#### EXTRACTED ENTRIES

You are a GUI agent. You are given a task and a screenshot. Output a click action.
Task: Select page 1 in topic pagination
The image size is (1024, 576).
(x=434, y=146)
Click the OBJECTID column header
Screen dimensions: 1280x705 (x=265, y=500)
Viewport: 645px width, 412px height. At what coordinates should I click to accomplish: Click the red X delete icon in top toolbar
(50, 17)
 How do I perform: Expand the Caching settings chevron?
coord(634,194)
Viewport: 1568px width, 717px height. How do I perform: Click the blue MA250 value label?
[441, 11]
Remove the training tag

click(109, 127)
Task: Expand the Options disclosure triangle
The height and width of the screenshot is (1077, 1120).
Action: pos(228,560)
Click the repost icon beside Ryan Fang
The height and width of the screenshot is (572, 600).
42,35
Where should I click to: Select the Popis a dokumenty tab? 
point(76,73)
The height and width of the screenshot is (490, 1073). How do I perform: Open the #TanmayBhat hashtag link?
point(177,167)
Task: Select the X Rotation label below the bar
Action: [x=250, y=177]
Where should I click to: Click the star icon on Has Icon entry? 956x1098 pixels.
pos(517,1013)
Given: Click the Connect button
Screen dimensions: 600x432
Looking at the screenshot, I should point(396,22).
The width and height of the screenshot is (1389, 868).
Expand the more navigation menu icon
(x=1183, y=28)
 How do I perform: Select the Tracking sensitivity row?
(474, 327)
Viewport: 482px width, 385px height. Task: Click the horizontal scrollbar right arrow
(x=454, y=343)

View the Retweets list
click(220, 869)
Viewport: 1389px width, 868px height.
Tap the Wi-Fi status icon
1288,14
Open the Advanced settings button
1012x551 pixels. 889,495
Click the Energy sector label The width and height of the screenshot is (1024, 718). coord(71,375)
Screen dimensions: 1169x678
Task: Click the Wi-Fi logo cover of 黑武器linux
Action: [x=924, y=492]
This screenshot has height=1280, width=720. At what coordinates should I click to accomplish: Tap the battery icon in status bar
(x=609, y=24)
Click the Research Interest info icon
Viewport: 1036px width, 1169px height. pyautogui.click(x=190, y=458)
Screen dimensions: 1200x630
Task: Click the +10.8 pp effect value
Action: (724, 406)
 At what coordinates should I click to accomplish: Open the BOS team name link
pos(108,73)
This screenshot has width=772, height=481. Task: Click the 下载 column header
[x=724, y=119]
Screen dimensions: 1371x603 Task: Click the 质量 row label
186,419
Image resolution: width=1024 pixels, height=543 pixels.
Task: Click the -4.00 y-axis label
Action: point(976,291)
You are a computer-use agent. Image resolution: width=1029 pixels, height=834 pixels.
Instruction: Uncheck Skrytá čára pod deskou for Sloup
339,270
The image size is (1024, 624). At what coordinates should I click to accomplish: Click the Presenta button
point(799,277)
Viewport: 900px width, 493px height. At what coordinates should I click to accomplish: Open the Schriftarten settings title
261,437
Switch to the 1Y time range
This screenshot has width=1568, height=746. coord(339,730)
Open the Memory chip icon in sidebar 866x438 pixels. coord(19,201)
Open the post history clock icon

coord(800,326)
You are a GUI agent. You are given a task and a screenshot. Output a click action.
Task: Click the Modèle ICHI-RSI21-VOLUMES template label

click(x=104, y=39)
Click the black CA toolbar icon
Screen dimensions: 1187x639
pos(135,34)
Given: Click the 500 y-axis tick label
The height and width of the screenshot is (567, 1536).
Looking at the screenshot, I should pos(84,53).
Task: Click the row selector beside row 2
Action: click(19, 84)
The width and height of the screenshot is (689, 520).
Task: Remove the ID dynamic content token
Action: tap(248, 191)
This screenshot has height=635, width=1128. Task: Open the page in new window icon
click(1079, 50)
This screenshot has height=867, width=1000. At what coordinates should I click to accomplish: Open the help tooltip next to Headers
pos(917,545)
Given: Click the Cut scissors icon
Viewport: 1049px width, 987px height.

########

Your response must consist of all the records, retyped exactly.

You are a GUI agent. You are given a task and a screenshot. Output a click action.
Task: Select page 1 in topic pagination
The image size is (1024, 576).
(x=434, y=146)
Click the OBJECTID column header
Screen dimensions: 1280x705 (x=265, y=500)
Viewport: 645px width, 412px height. At what coordinates should I click to accomplish: Click the red X delete icon in top toolbar
(50, 17)
 How do I perform: Expand the Caching settings chevron?
coord(634,194)
Viewport: 1568px width, 717px height. How do I perform: Click the blue MA250 value label?
[441, 11]
Remove the training tag

click(109, 127)
Task: Expand the Options disclosure triangle
The height and width of the screenshot is (1077, 1120).
Action: pos(228,560)
Click the repost icon beside Ryan Fang
The height and width of the screenshot is (572, 600).
42,35
Where should I click to: Select the Popis a dokumenty tab? 
point(76,73)
The height and width of the screenshot is (490, 1073). How do I perform: Open the #TanmayBhat hashtag link?
point(177,167)
Task: Select the X Rotation label below the bar
Action: [x=250, y=177]
Where should I click to: Click the star icon on Has Icon entry? 956x1098 pixels.
pos(517,1013)
Given: Click the Connect button
Screen dimensions: 600x432
Looking at the screenshot, I should point(396,22).
The width and height of the screenshot is (1389, 868).
Expand the more navigation menu icon
(x=1183, y=28)
 How do I perform: Select the Tracking sensitivity row?
(474, 327)
Viewport: 482px width, 385px height. Task: Click the horizontal scrollbar right arrow
(x=454, y=343)

View the Retweets list
click(220, 869)
Viewport: 1389px width, 868px height.
Tap the Wi-Fi status icon
1288,14
Open the Advanced settings button
1012x551 pixels. 889,495
Click the Energy sector label The width and height of the screenshot is (1024, 718). coord(71,375)
Screen dimensions: 1169x678
Task: Click the Wi-Fi logo cover of 黑武器linux
Action: [x=924, y=492]
This screenshot has height=1280, width=720. At what coordinates should I click to accomplish: Tap the battery icon in status bar
(x=609, y=24)
Click the Research Interest info icon
Viewport: 1036px width, 1169px height. pyautogui.click(x=190, y=458)
Screen dimensions: 1200x630
Task: Click the +10.8 pp effect value
Action: (724, 406)
 At what coordinates should I click to accomplish: Open the BOS team name link
pos(108,73)
This screenshot has width=772, height=481. Task: Click the 下载 column header
[x=724, y=119]
Screen dimensions: 1371x603 Task: Click the 质量 row label
186,419
Image resolution: width=1024 pixels, height=543 pixels.
Task: Click the -4.00 y-axis label
Action: point(976,291)
You are a computer-use agent. Image resolution: width=1029 pixels, height=834 pixels.
Instruction: Uncheck Skrytá čára pod deskou for Sloup
339,270
The image size is (1024, 624). At what coordinates should I click to accomplish: Click the Presenta button
point(799,277)
Viewport: 900px width, 493px height. At what coordinates should I click to accomplish: Open the Schriftarten settings title
261,437
Switch to the 1Y time range
This screenshot has width=1568, height=746. coord(339,730)
Open the Memory chip icon in sidebar 866x438 pixels. coord(19,201)
Open the post history clock icon

coord(800,326)
You are a GUI agent. You are given a task and a screenshot. Output a click action.
Task: Click the Modèle ICHI-RSI21-VOLUMES template label

click(x=104, y=39)
Click the black CA toolbar icon
Screen dimensions: 1187x639
pos(135,34)
Given: Click the 500 y-axis tick label
The height and width of the screenshot is (567, 1536).
Looking at the screenshot, I should pos(84,53).
Task: Click the row selector beside row 2
Action: click(19, 84)
The width and height of the screenshot is (689, 520).
Task: Remove the ID dynamic content token
Action: tap(248, 191)
This screenshot has height=635, width=1128. Task: Open the page in new window icon
click(1079, 50)
This screenshot has height=867, width=1000. At what coordinates should I click to accomplish: Open the help tooltip next to Headers
pos(917,545)
Given: Click the Cut scissors icon
Viewport: 1049px width, 987px height.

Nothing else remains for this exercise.